Great video! I had wanted to do something like this in edgeR in the past but couldn’t quite get my head around implementing it. I was just wondering, how would you go about extracting the CPM threshold from the quantiles? I would like to be able to say a threshold of X CPM was applied, though the outputted graph just shows the percentage of genes that had to be removed in order to achieve the highest number of significantly called genes.
Since the math is all done on quantiles, the best you can do if you want to report a threshold CPM is just look at the minimum CPM in the results that were called significant.
Nice video! I download the RNAseq data from Xena(https://xenabrowser.net/datapages/?cohort=TCGA%20TARGET%20GTEx&removeHub=https%3A%2F%2Fxena.treehouse.gi.ucsc.edu%3A443) and choosed the expected_count data. Is it the right dataset? I mean this data is same to raw data so I can analyze following your code? I selected the subset which contains about 400 samples, according to your video,can I filter the gene which CPM>cutoff above 2 samples with edgR?
The code is about edgR,what about DEseq and limma voom(the cutoff selection)?
Thanks
Hi! I am having difficulty parsing this loop in R, and it is failing in my Rscript. I am using R.3.3.1. Do you know if there has been a syntactical change that would explain this?

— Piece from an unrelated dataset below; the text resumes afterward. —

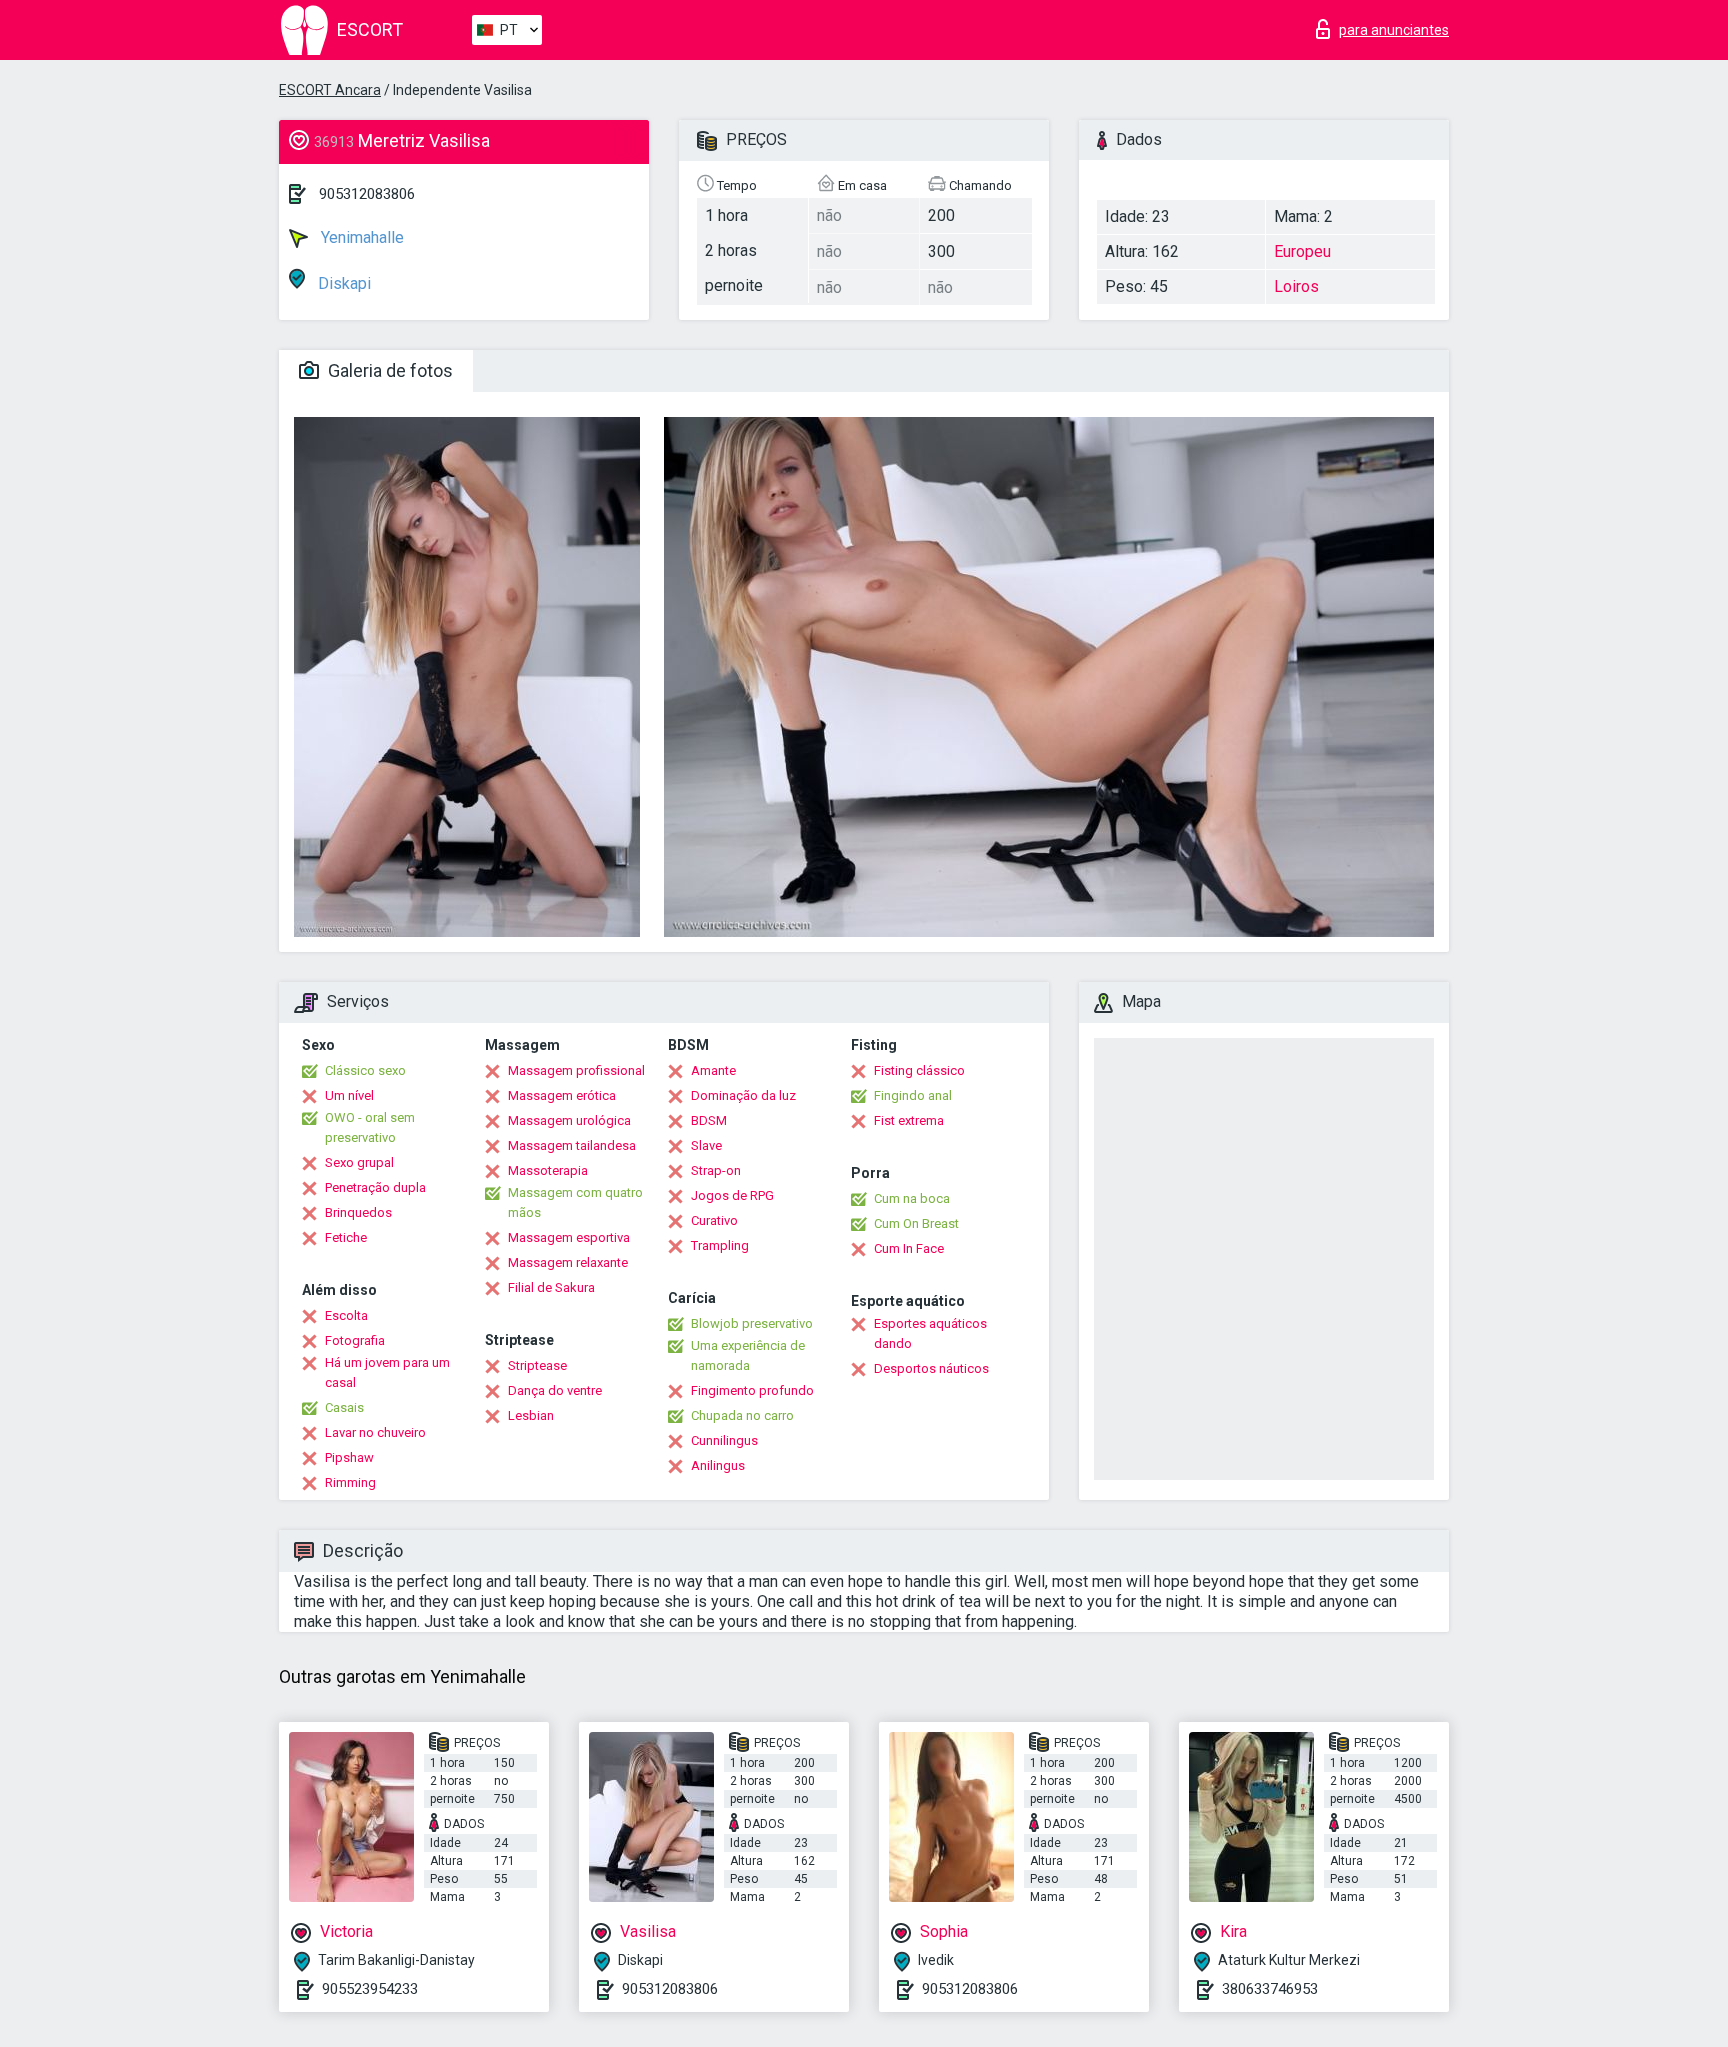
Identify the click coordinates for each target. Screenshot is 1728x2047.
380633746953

Here is the problematic section:
if (max(numRej) <= 10) {
j <- 1
} else {
if (all(numRej==0)) {
residual 0] – lo.fit.theta$y[numRej > 0]
}
thresh <- max(lo.fit.theta$y) – sqrt(mean(residual^2))
j thresh)) {
which(numRej > thresh)[1]
} else {
residual 0] ?”
Execution halted
It looks like your code got mangled when you copied and pasted. And it looks like wordpress is to blame. When I enter the code, I get the same mangling… hmmm..
if (max(numRej) <= 10) {
j <- 1
} else {
residual 0] – lo.fit.theta$y[numRej > 0]
}
thresh <- max(lo.fit.theta$y) – sqrt(mean(residual^2))
j thresh)) {
which(numRej > thresh)[1]
} else {
1
}
some wrong format about the minus sign, delete “-” and enter again, it will work
Hi, I am impressed by yours videos on Deseq2 and edgeR. Congratulations, great high-level teaching tools.
It seems edgeR has “slightly” changed the filtering fuction “filterByExpression”, which no longer filters by CPM>1, but CPM being, cite ” above k in n samples, where k is determined by min.count and by the sample library sizes and n is determined by the design matrix”, version 3.28.1.
Do you have any info about how k is determined?
I guess the new edgeR function might address some of the “criticism” (being foreigner don’t know whether this is the appropriate word) in the video. Does it solve it to any degree?
Thank you very much for any hint
The bad news is that I no longer do differential gene expression analysis – so I haven’t kept up with the new versions of edgeR – so I can’t answer your question. However, I’ll add a pinned note to the video alerting viewers that the video only applies to old versions of edgeR (I still think it is interesting to learn how things were done because a lot of publications are based on the older versions, even if it no longer applies).